Screen-element location records
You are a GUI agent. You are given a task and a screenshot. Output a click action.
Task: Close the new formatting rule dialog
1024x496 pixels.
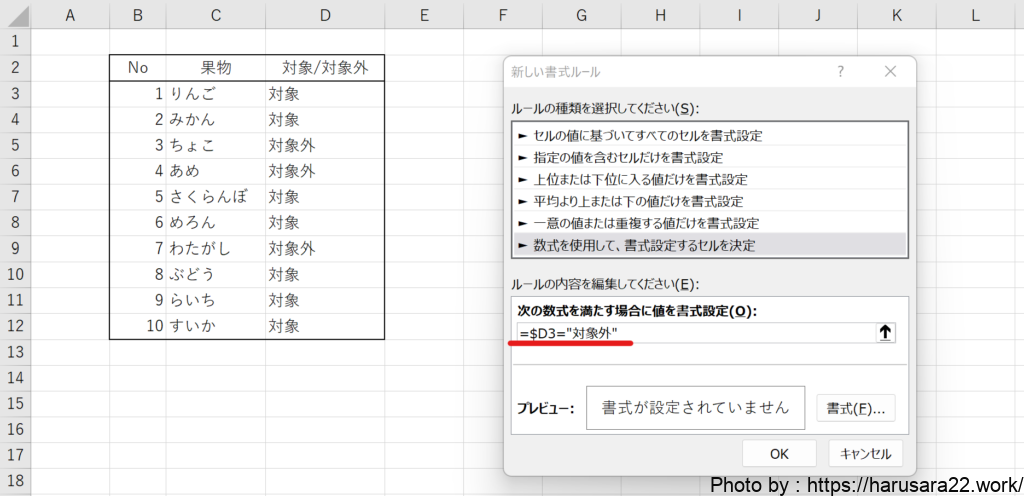coord(892,72)
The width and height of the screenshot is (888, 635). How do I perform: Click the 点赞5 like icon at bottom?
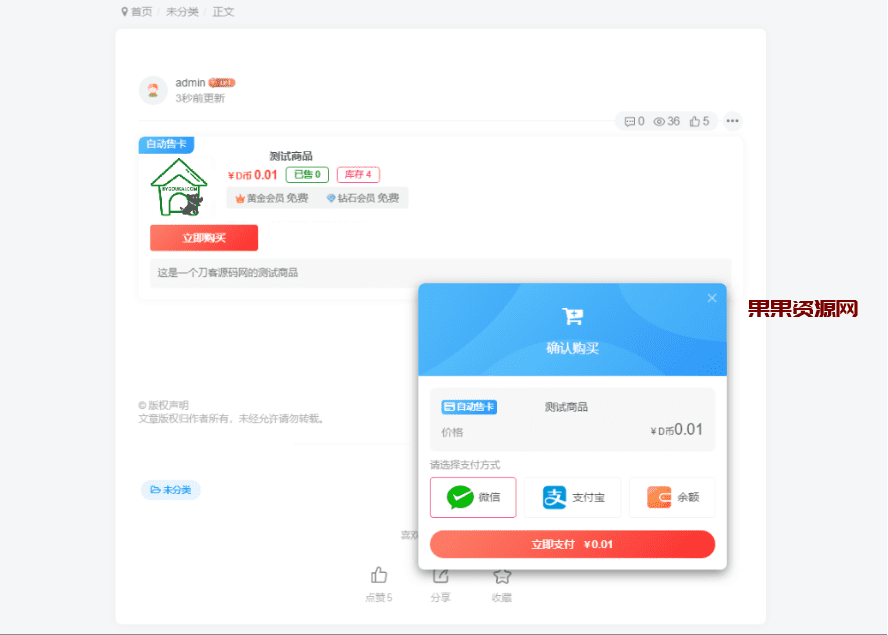(x=378, y=575)
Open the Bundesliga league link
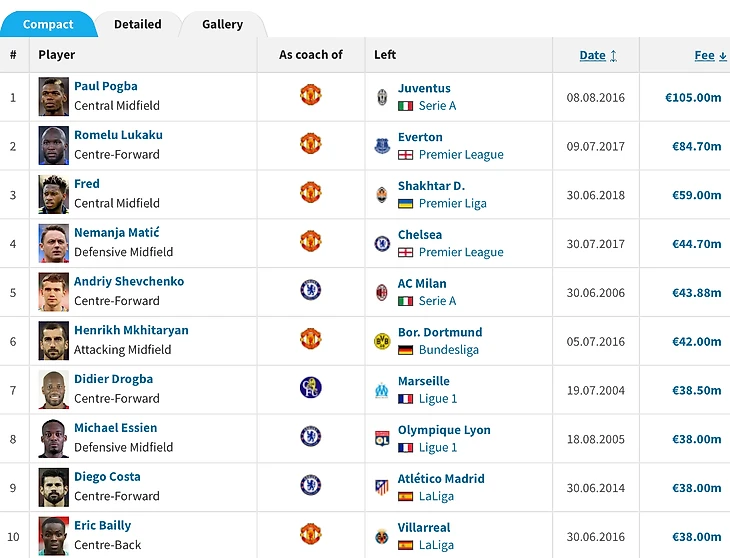Viewport: 730px width, 558px height. tap(448, 350)
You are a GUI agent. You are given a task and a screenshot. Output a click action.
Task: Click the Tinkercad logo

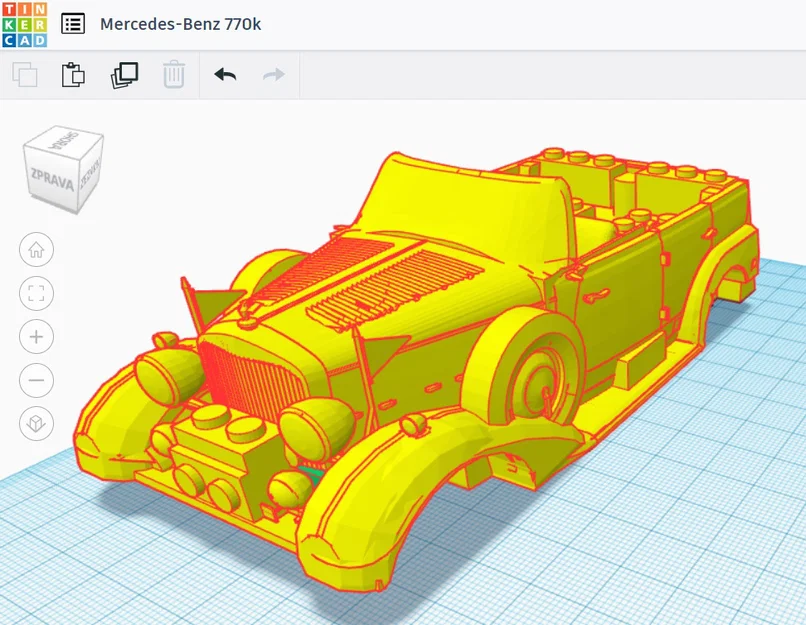[x=24, y=23]
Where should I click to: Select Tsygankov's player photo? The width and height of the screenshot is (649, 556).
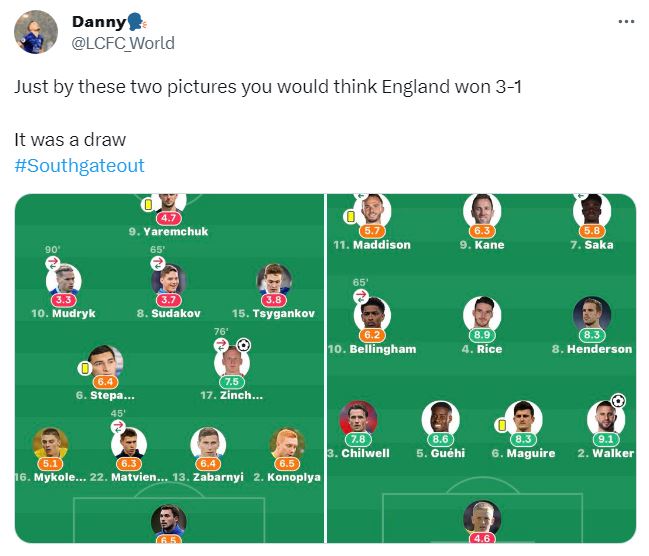click(274, 279)
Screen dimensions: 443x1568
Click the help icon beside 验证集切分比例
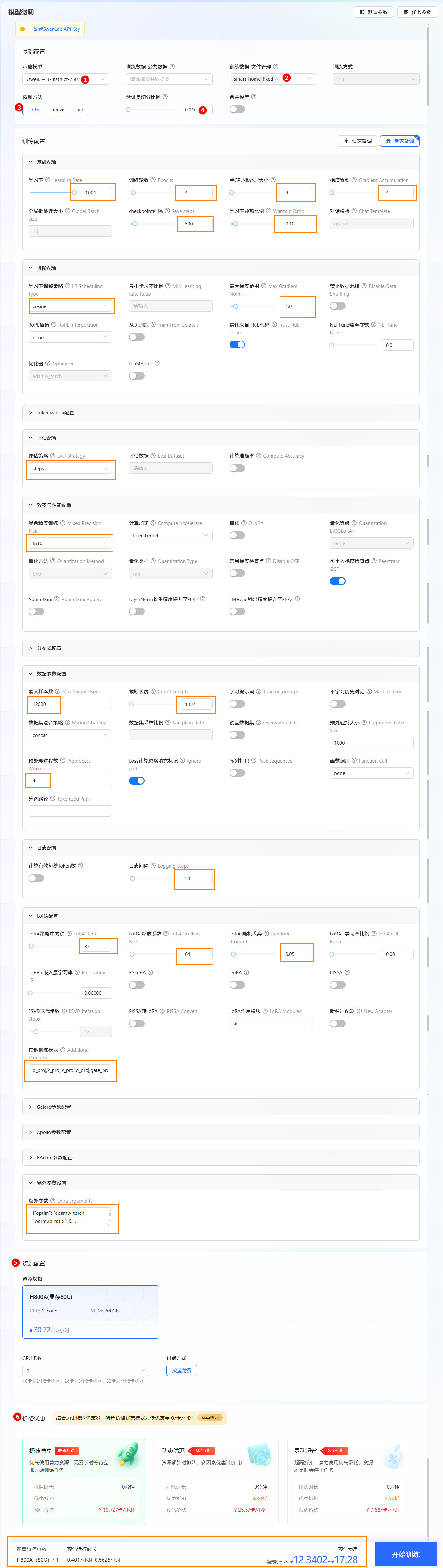pyautogui.click(x=165, y=97)
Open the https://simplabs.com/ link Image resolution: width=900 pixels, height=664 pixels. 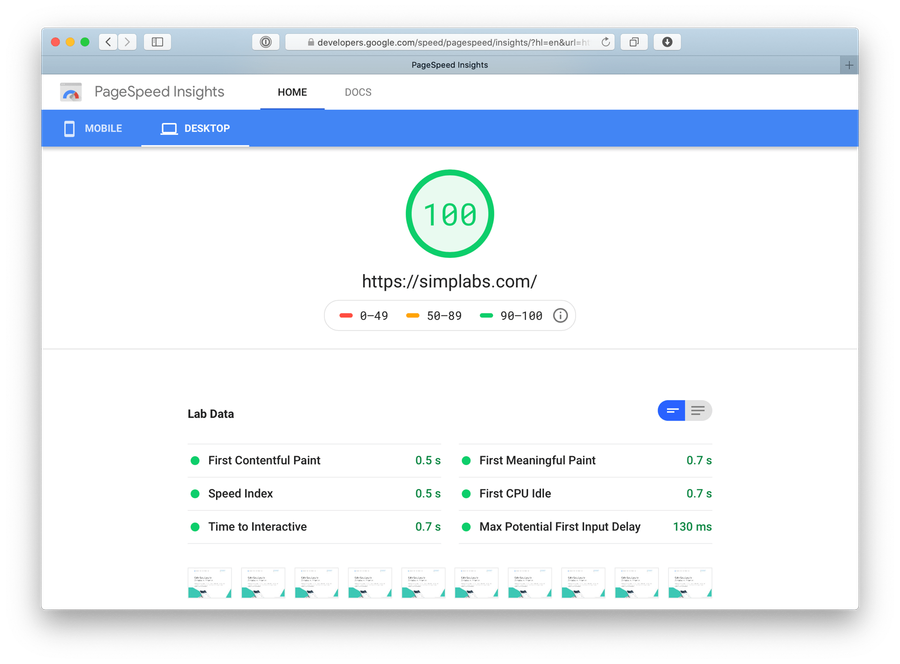pos(449,281)
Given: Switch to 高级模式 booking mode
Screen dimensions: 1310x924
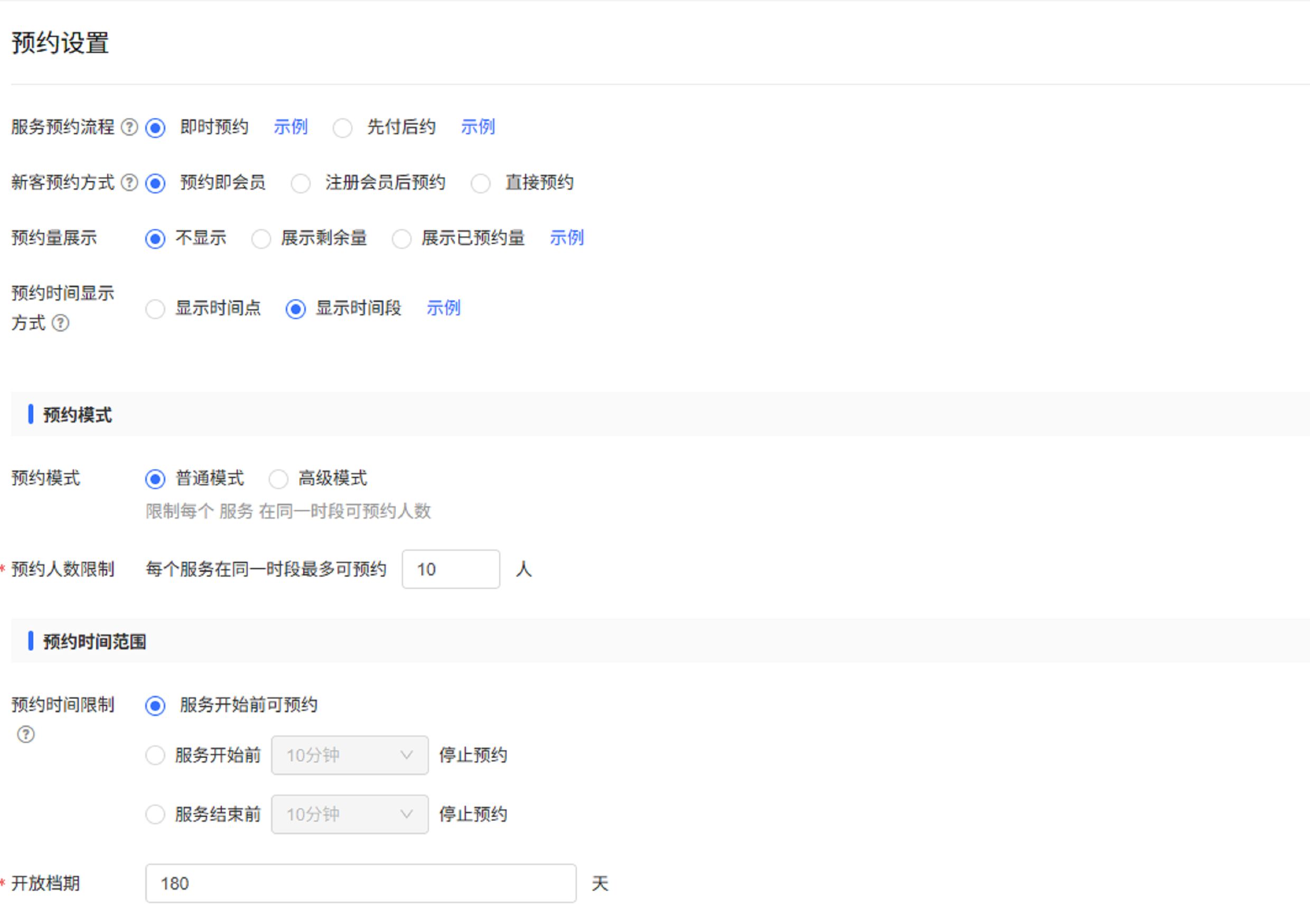Looking at the screenshot, I should point(278,479).
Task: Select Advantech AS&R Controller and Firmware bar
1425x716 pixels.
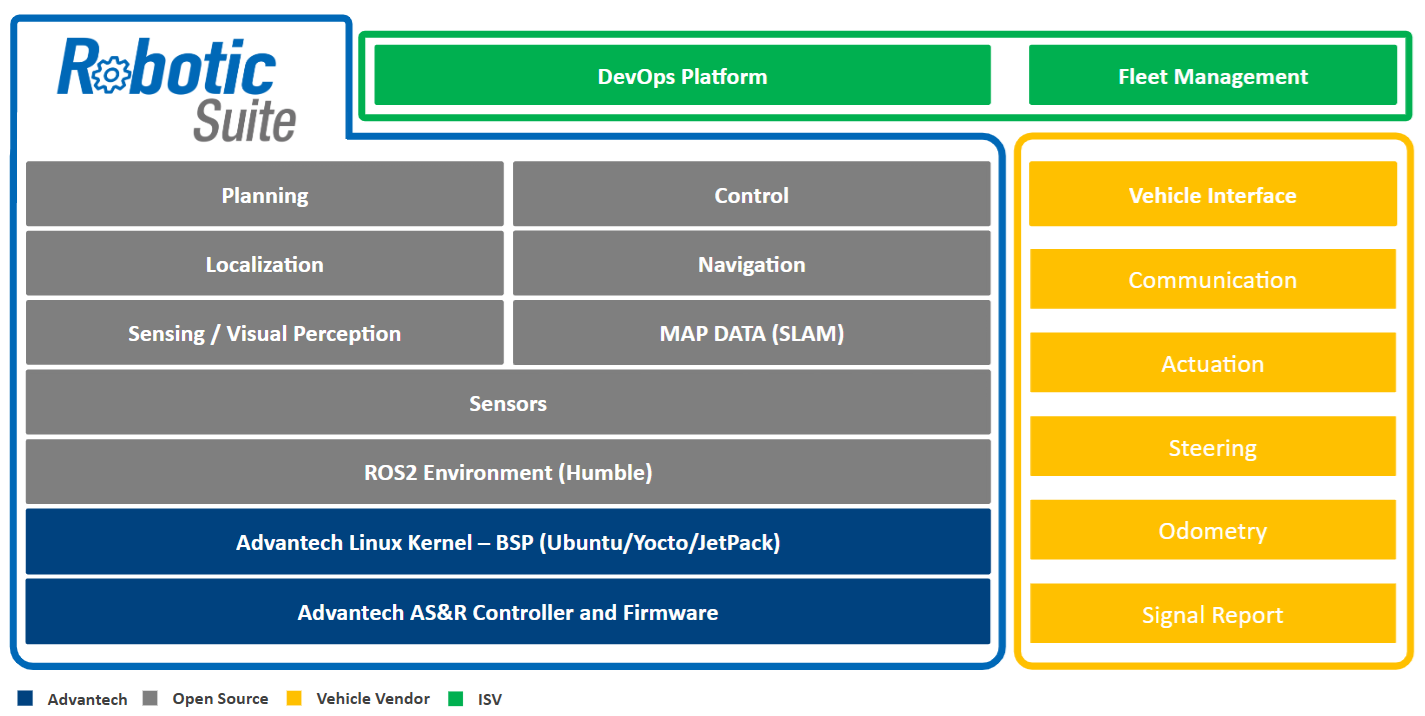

▶ [Required task]
Scale the stretch of the records from the start through the line containing "Viewport: 730px width, 558px", both ends included: give those lines again with the requests unchanged, and multiply every number in the answers (the click coordinates and the viewport width and height) by 2, rounding to whole numbers with halves up. Leave the pictures out.

▶ [Task result]
You are a GUI agent. You are given a task and a screenshot. Output a click action.
Task: Close the new formatting rule dialog
1024x496 pixels.
coord(1784,144)
The width and height of the screenshot is (888, 635). How do I perform: Click the 点赞5 like icon at bottom?
(x=756, y=1150)
Open the Bundesliga league link
Viewport: 1460px width, 1116px height. tap(896, 700)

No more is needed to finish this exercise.